---
name: learned-claude-code-prompting-framework
description: Use when writing prompts for Claude Code or agentic tasks to raise first-pass output quality. Provides a 4-part prompt structure (role, context, negative, verification) plus a self-verification pattern.
---
# Claude Code Prompting Framework (Role + Context + Negative + Verify)

When crafting a prompt for Claude Code or any agent task, always include these four levers. From Nate Herk's 'Claude Code for Normal People' course.

## 1. Role
Tell the agent who it is and what it does.
- Example: "You are a master content strategist and data analyst."
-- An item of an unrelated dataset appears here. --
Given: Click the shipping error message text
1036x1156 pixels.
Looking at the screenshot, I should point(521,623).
## 2. Context & Background
Give both general background AND task-specific context. Generic prompts get generic output — the private, non-public context (your business, priorities, metrics, avatar, history) is what makes output unique.
- Weak: "Help me write this email to my boss."
- Strong: "Help me write this email to my boss. Tread lightly — I've gotten in trouble twice this month. I'm asking for more time off. He's understanding but I feel guilty asking, so keep the tone respectful and light."
- For work tasks, drop in real files/data: product details, calendar, copy that worked, copy that flopped.
- Analogy: treat the AI like a summer intern — onboard it before expecting good work.
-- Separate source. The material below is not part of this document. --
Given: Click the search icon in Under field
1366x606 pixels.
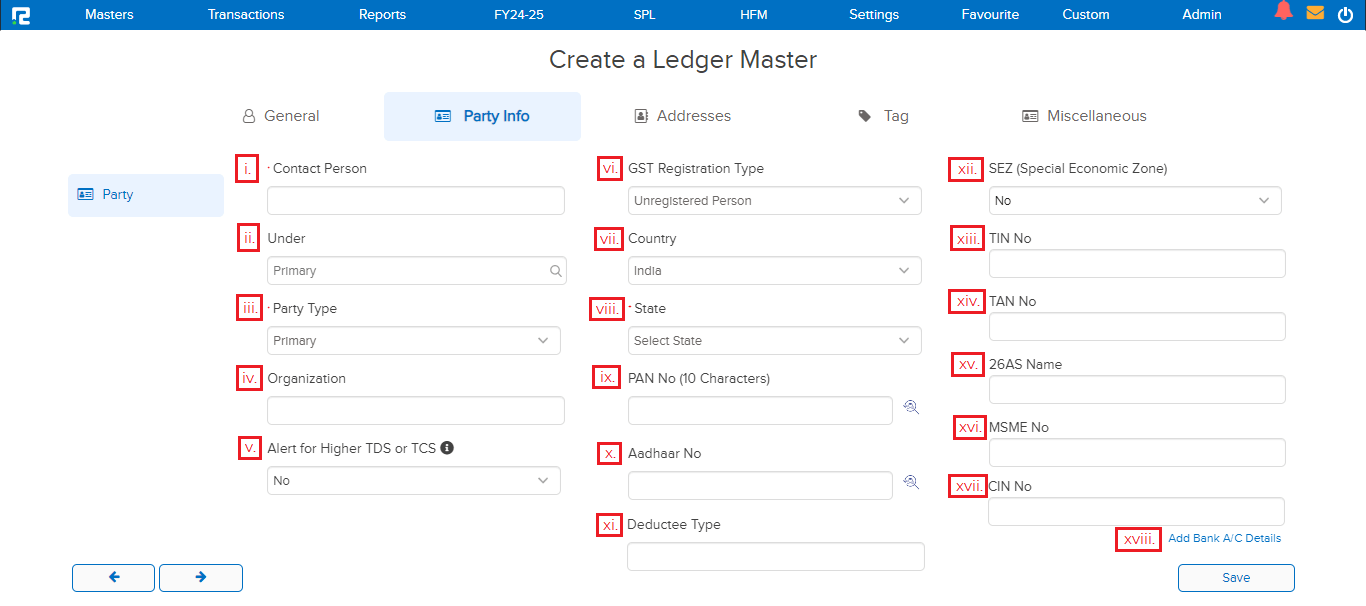Looking at the screenshot, I should (x=555, y=271).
## 3. Negative Prompt (what NOT to do)
Explicitly state guardrails. Like a curious student, the agent will try things unless told not to.
- Example: "Do NOT invent statistics. Do NOT change the tone to sound corporate. Do NOT touch files outside the /brand-assets folder."

## 4. Verification — MAKE THE AI PROVE ITS WORK
The biggest quality lever. Ask yourself: "If a human handed me this, what would I do to approve it?" Then instruct Claude to do exactly that.
- Build a website form? "Open the site and test the form submission 100 times, including bad emails without an @domain. Fix any bug you find, then re-test. Report what you ran and why you're confident."
- Data task? "Take screenshots to verify the numbers match the source before finalizing."
- Self-verification raises first-pass quality from ~60% to ~80%, cutting the number of manual feedback loops you have to run.
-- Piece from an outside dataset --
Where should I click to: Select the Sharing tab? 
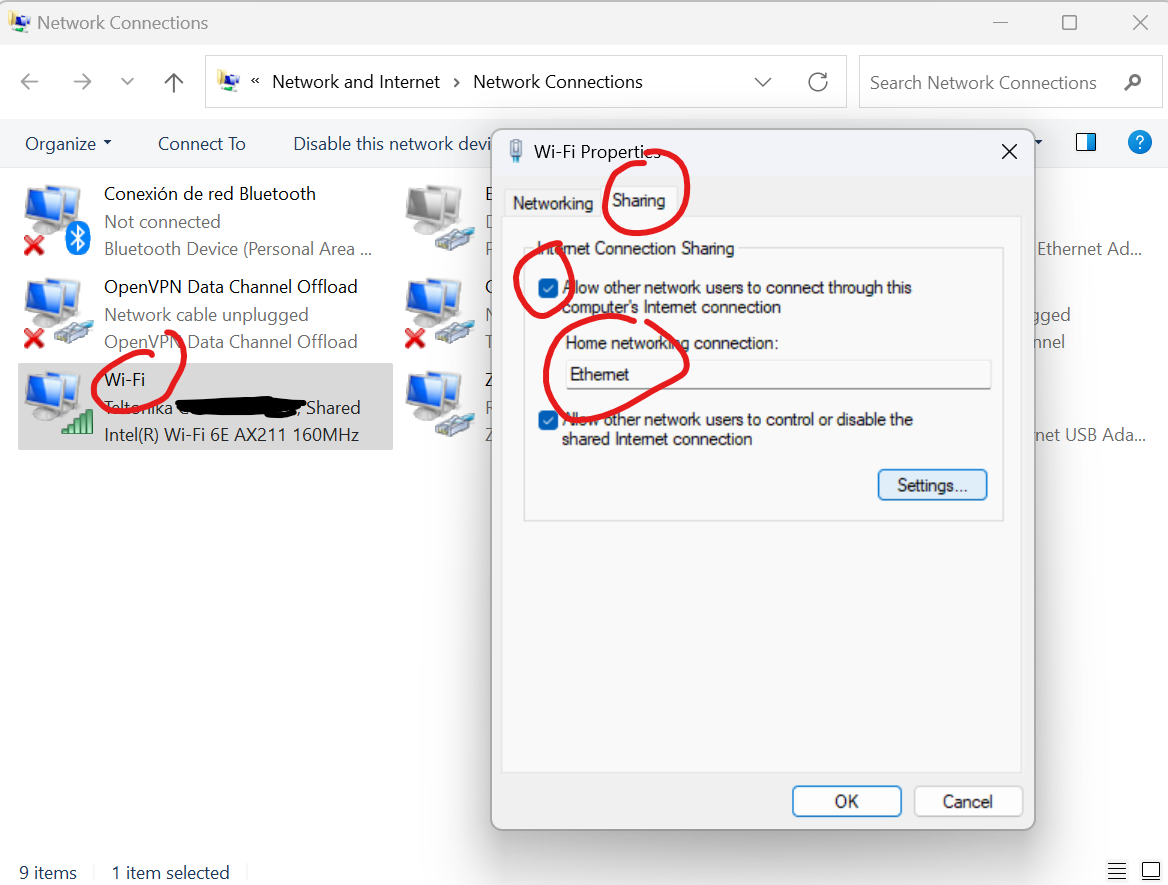tap(638, 201)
## Choosing agent vs simple workflow (before you even prompt)
- Deterministic if/then task (same input → same output, e.g. 'every 9am pull Stripe revenue, post to Slack') = simple workflow/script. Cheap, reliable, no AI needed.
- Messy input needing reasoning/generation (e.g. 'read customer emails, understand intent, draft tailored replies') = use an AI agent.
- Default to the simplest thing that gets the job done.

## Cost awareness
Output tokens cost ~5x input tokens. Use cheaper models (Haiku) for fast/simple jobs, balanced (Sonnet) for most, expensive (Opus) only when deep reasoning is required.